--- EXTRACT PROVIDED ---

Dr. Breuning presents a guide to natural mood management, identifying and describing the function of each of our brain’s ‘happy chemical’ neurotransmitters, chemicals that affect how we feel that are released in response to perceived situations. She provides a how-to manual for the mammalian brain, summarizing some of the information in her recent book, Meet Your Happy Chemicals.
Fashion student and upcoming designer Mimi Sylte interviews Sam Formo, leader and coach of Developing Skills through Independence, Networking and Empowerment (D-SINE). This is a San Francisco nonprofit designed to teach design, apparel construction and pattern-making to low-income, struggling people so they can create and sell their own clothing lines. Formo and Sylte converse about Formo’s own work in developing eco-friendly apparel, then move on to discuss education as a means to expand confidence and life options.
Journalist and yoga instructor Janna Leyde describes her middle-aged father’s work with a physical therapist, relearning how to walk, eat, speak and write after suffering a total brain injury. Her piece teeters between fascination, compassion and frustration, emotions many caregivers can share. The fact that she chose a section about teaching, out of a full-length memoir, He Never Liked Cake, to send our way, highlights the intensity of her family’s challenge: figuring out how to be a person, learning how to function and coexist with others, is hard work.
Most of our contributors don’t experience such a dramatic struggle as Janna’s father, but they, along with the rest of us, become new, larger people as we assimilate information and reinterpret our world.
Writer and critic Tapati McDaniels provides a detailed review of comedian Kamau Bell’s recent San Francisco performance of his new show Totally Biased, deconstructing and analyzing the logistics and setup of the event as well as the words that were spoken. According to professor Marshall McLuhan, the medium is an unavoidable part of the message, reflecting and expressing content along with the official presentation. So, as we see, the order in which people performed, where everyone sat on stage, and the schedule of the night contributed to the event’s ability to address and comment on race relations and showcase local talent.

--- DATA SECTION ---

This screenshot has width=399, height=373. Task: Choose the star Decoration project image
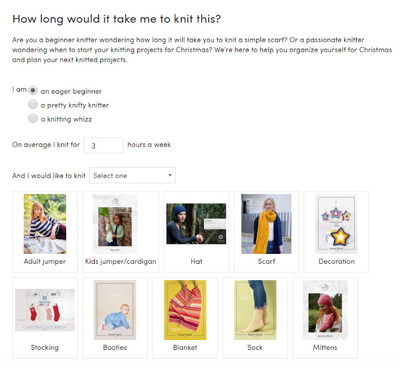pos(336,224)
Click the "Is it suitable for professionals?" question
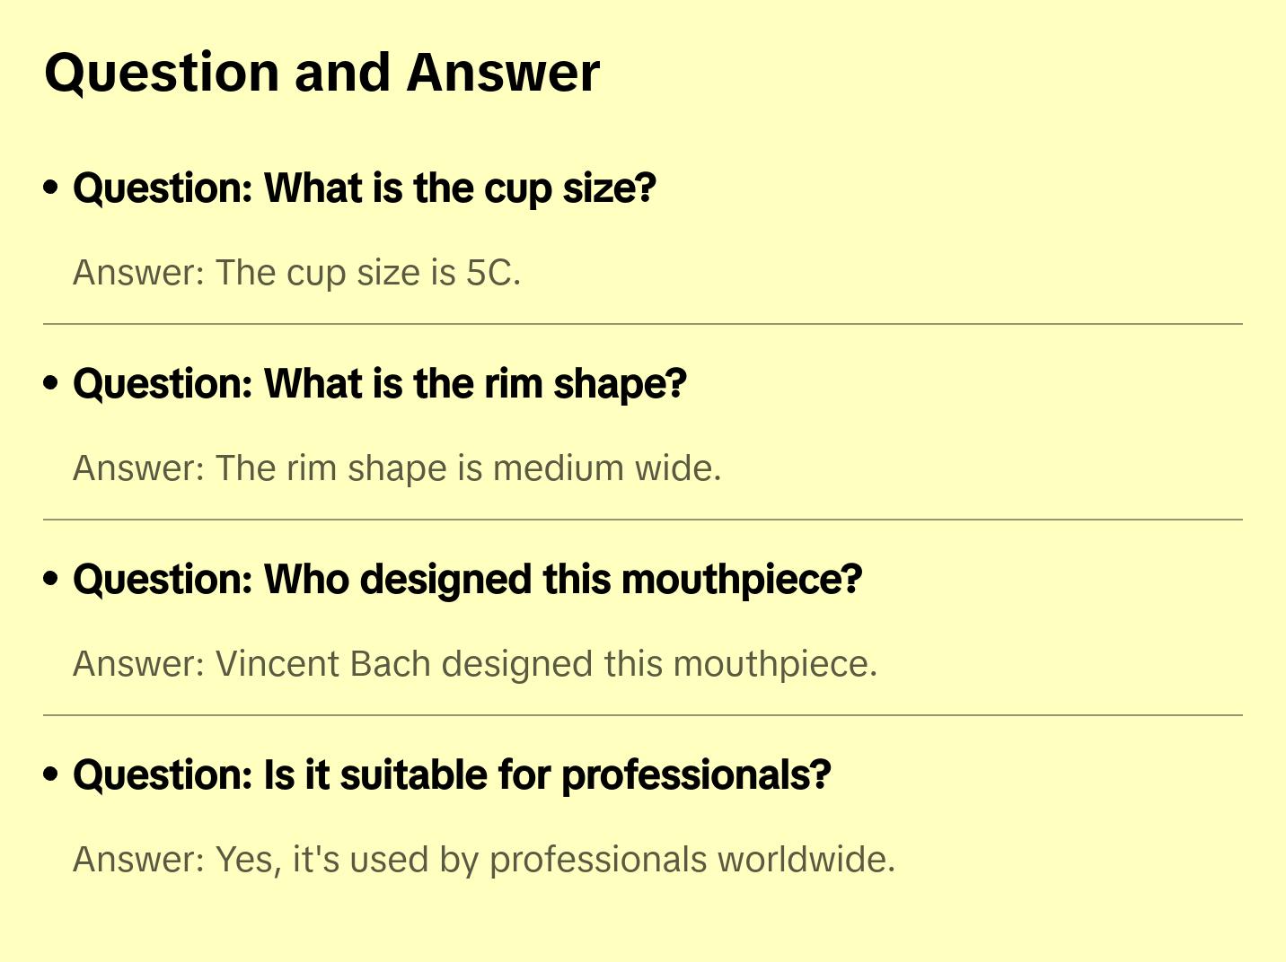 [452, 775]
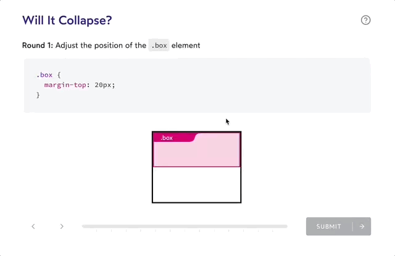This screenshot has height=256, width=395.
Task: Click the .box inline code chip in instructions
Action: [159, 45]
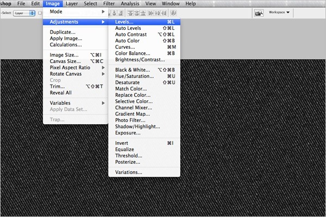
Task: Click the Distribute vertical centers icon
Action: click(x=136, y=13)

---

■ ACTIVITIES ■
• A. Return the part of the contributor summaries starting with "Journalist and yoga" and going on through "is hard work.", copied word for word.
• B. Extend the contributor summaries past their final sentence.

■ RESULTS FOR EACH TASK ■
• A.
Journalist and yoga instructor Janna Leyde describes her middle-aged father’s work with a physical therapist, relearning how to walk, eat, speak and write after suffering a total brain injury. Her piece teeters between fascination, compassion and frustration, emotions many caregivers can share. The fact that she chose a section about teaching, out of a full-length memoir, He Never Liked Cake, to send our way, highlights the intensity of her family’s challenge: figuring out how to be a person, learning how to function and coexist with others, is hard work.

• B.
Wendy Saddler processes big issues in her review of Dean Hartwell’s atheist manifesto, St. Peter’s Choice. She analyzes the author’s overall worldview as well as the specific claims he makes in this book, where he outlines why he decided not to believe in traditional Christianity. Understanding and hearing others does not require that we come to agree with them, only that we comprehend what they are saying and envision ourselves in their place. And a reasoned disagreement can promote thought and deeper analysis of the matters at hand, leading to a superior synthesis of ideas, if there is one to be achieved.
Our final contributor, Lorene Miller presents finished products of digestion, perfectly honed crystals of thought and feeling. Miller creates an individual portrait of an unusual character, describing her specifically and lovingly, down to her hair, her vegetarianism, and love for birds. Miller brings us back to the beauty of language and thought, to what we can find when we do the tough work of making sense of our universe. That, along with the practical need to understand and get along with others, and to communicate, inspires us to engage with our cultural ideas and personal experiences at a deeper level.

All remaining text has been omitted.